Nobel winner says next decade crucial; moral leadership needed

Lech Walesa, a former shipyard worker who earned global gratitude for helping topple the communist bloc and ending the Cold War, said the United States may be the world’s military and economic leader but it no longer was its political and moral leader.

Nor is there one.

“The next five to 10 years are absolutely vital and crucial to the whole century that will follow. That’s why I appeal to you to be more committed, to participate more in order not to destroy the opportunity with which we are faced,” Walesa told a crowd of near capacity at the Lied Center, which seats 2,028.

Walesa received several standing ovations and laughs Thursday evening with his anecdotes about living in Poland during the Cold War. After a 25-minute speech, Walesa fielded questions for about 35 more minutes about the Cold War, Europe and globalization.

Then, Kansas University Chancellor Robert Hemenway gave him the Robert J. Dole Institute of Politics’ Dole Prize for Leadership.

“We stand upon an opportunity for peace and opportunity and prosperity throughout the whole world,” Walesa said during a news conference Thursday afternoon. But “we’re still unaware what political and economic systems should be adopted in the globalized world.

“A globalized world requires an order, and someone has to implement it,” he said. “Right now there is no one implementing it and controlling it.”

Walesa, winner of the 1983 Nobel Peace Prize, visited KU to receive his Dole Prize, which includes a $25,000 cash award.

Walesa predicted the current capitalist system would not withstand a globalized world. With 10 percent of the world’s population controlling 90 percent of the wealth, there are too few owners to defend the system from attack, he said.

“Right now, we need to answer very basic questions related to this new economic system,” he said.

Walesa became leader of the Solidarity labor movement that led the Poles out of communism and helped topple communism in Eastern Europe.

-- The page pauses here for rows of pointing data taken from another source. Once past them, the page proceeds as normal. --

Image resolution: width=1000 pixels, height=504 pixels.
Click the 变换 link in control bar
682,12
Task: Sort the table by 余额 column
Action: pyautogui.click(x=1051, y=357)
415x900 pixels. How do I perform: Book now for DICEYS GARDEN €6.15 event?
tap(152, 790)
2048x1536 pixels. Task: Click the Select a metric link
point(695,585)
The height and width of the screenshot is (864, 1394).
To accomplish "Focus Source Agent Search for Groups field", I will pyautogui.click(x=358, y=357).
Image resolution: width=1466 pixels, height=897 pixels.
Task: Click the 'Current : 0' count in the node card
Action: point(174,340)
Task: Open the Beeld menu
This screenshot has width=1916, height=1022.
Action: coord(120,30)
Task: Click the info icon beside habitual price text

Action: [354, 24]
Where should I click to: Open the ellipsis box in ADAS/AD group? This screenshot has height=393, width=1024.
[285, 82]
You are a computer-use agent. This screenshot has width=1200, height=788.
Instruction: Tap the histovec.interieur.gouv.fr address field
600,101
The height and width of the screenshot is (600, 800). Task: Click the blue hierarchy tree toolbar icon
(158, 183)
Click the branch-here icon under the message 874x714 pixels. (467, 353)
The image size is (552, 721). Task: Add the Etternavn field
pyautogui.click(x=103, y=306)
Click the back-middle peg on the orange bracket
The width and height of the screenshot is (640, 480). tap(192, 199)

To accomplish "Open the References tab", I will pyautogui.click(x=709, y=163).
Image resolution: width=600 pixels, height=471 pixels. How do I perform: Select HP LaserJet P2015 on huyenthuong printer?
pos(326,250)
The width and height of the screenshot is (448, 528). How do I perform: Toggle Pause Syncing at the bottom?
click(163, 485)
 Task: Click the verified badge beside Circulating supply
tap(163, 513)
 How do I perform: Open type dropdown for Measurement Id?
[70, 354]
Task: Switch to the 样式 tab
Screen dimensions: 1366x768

He rose to Poland’s top post in 1990 and served as president until 1995.

Walesa spoke about his struggle.

“No one believed that the victory against communism was possible because it was a very powerful system,” he said. “We did win that war and showed to the world that it was possible.”

He spoke about how workers were the base of the movement.

“We said (to the Soviets): ‘If you love us so dearly, you have to work for us, because we give up working for you anymore,'” he said. “And, as you know, this was a successful move.”

It is now a new era of the Internet, information and globalization, Walesa said, and there is a need for new solutions about how to live together in this new world.

Walesa said he encouraged young people to see the beauty of the world, the opportunities and the responsibilities.

“You can introduce new order to the world,” he said. “You can introduce a kind of system that can make the world better for you.”

But there are unanswered questions.

“I, too, am traveling across the world trying to find the answer to these questions,” he said.

The Dole Prize for Leadership previously has been given to former New York City Mayor Rudolph Giuliani and former U.S. Sen. George McGovern.

-Staff writer George Diepenbrock contributed to this story.